Stored data:
+++++

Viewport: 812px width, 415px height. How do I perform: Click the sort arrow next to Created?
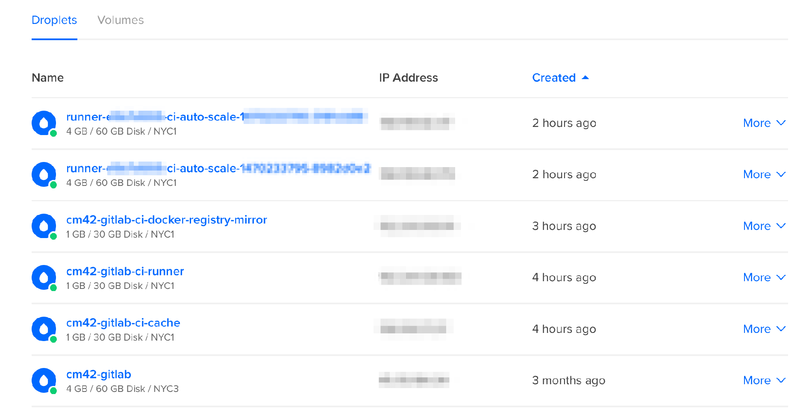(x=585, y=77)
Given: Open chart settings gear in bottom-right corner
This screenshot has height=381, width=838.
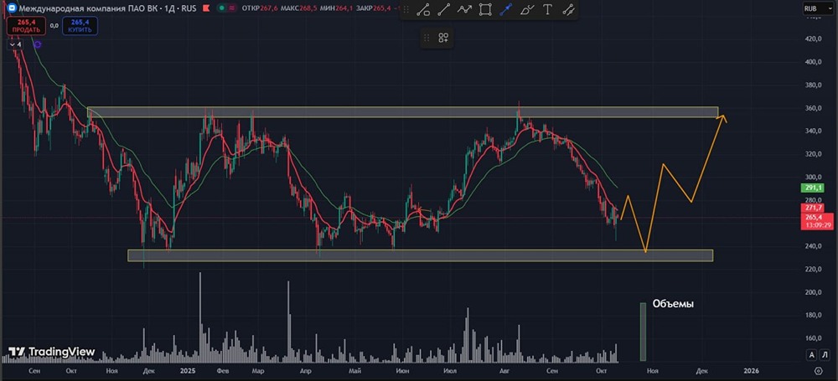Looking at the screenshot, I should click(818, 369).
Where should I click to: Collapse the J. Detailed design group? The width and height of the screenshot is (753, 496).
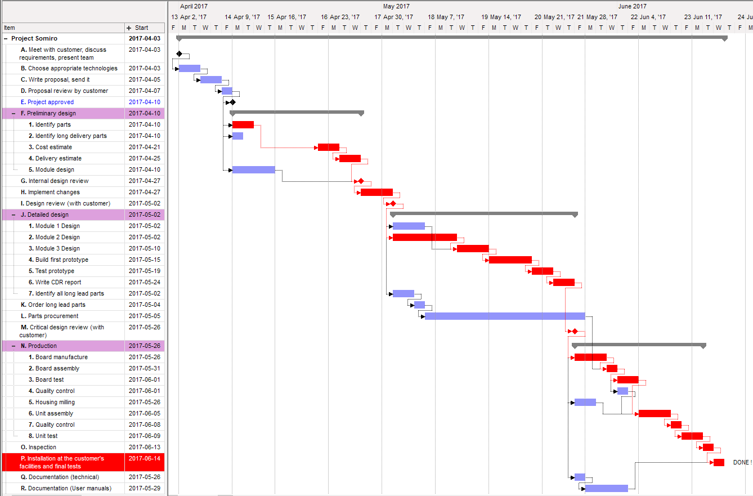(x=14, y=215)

+++++

-- What the task asks --
Exact copy, pictures excluded: print only the lines from the line containing "This screenshot has height=381, width=838." through the end of the records.

-- Solution to the problem --
This screenshot has height=381, width=838.
Looking at the screenshot, I should click(818, 369).
Where should I click to: Collapse the J. Detailed design group? The width and height of the screenshot is (753, 496).
(x=14, y=215)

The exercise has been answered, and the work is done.